Un premier tour, un deuxième et puis, au troisième tour de l’élection, voilà que le nom de Melville fait soudainement l’unanimité. Les regards des cardinaux se tournent vers lui, émerveillés et innocents : ils ont voté pour celui qui jusqu’alors n’était même pas un outsider. On a vu que pendant les longs moments où se déroulait l’élection, les favoris priaient secrètement pour ne pas être élus. Le futur Pape serait donc à la mauvaise place : celle que tout le monde craint d’occuper, de peur de ne pas être à la hauteur. Les cardinaux ont voté pour un inconnu : Melville est élu Pape. La fumée blanche peut enfin s’élever au-dessus du Vatican. Et la foule laisse éclater sa joie.

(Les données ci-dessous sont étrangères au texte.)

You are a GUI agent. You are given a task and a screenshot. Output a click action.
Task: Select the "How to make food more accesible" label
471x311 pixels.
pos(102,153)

L’autre question que Moretti s’est posée, à part celle de filmer de l’intérieur ces cérémonies d’ordinaire interdites d’images, est : comment filmer le hors-champ ? Le hors-champ, c’est l’immense place St Pierre sur laquelle des dizaines de milliers de croyants, de fidèles, attendent, nuit et jour, les yeux rivés sur un balcon, avec l’espoir de découvrir le visage de l’élu. De voir sa silhouette, de loin, les saluer. La taille des plans en découle, imposant un découpage très serré : plans très lointains pris depuis le Vatican, plans rapprochés sur la foule, inserts sur quelques visages pris dans la foule, ce qui permet au spectateur de lire et de suivre sur l’écran, dans une sorte de contrepoint, le déroulé des opérations, de participer à cette dramaturgie secrète et feutrée dont le moindre écho est amplifié à l’infini. Ces plans-là ne sont pas des plans de studio, mais un grand nombre a été saisi dans le réel, couplé et agencé à d’autres pour ainsi dire « reconstitués » ou recomposés pour le besoin du film. Il y a donc du vrai et du faux, secrètement entremêlé au montage. Ce mélange est très excitant, et il faut au spectateur toute son attention pour en déchiffrer les signes. C’est un des aspects les plus réussis du film de Moretti : cette gymnastique entre le vrai et le faux. Un des tours de force du film consiste à nous faire croire que tout a été tourné en temps réel, avec de vrais figurants installés sur la place St Pierre à Rome. Et d’avoir ainsi le champ et le contre-champ.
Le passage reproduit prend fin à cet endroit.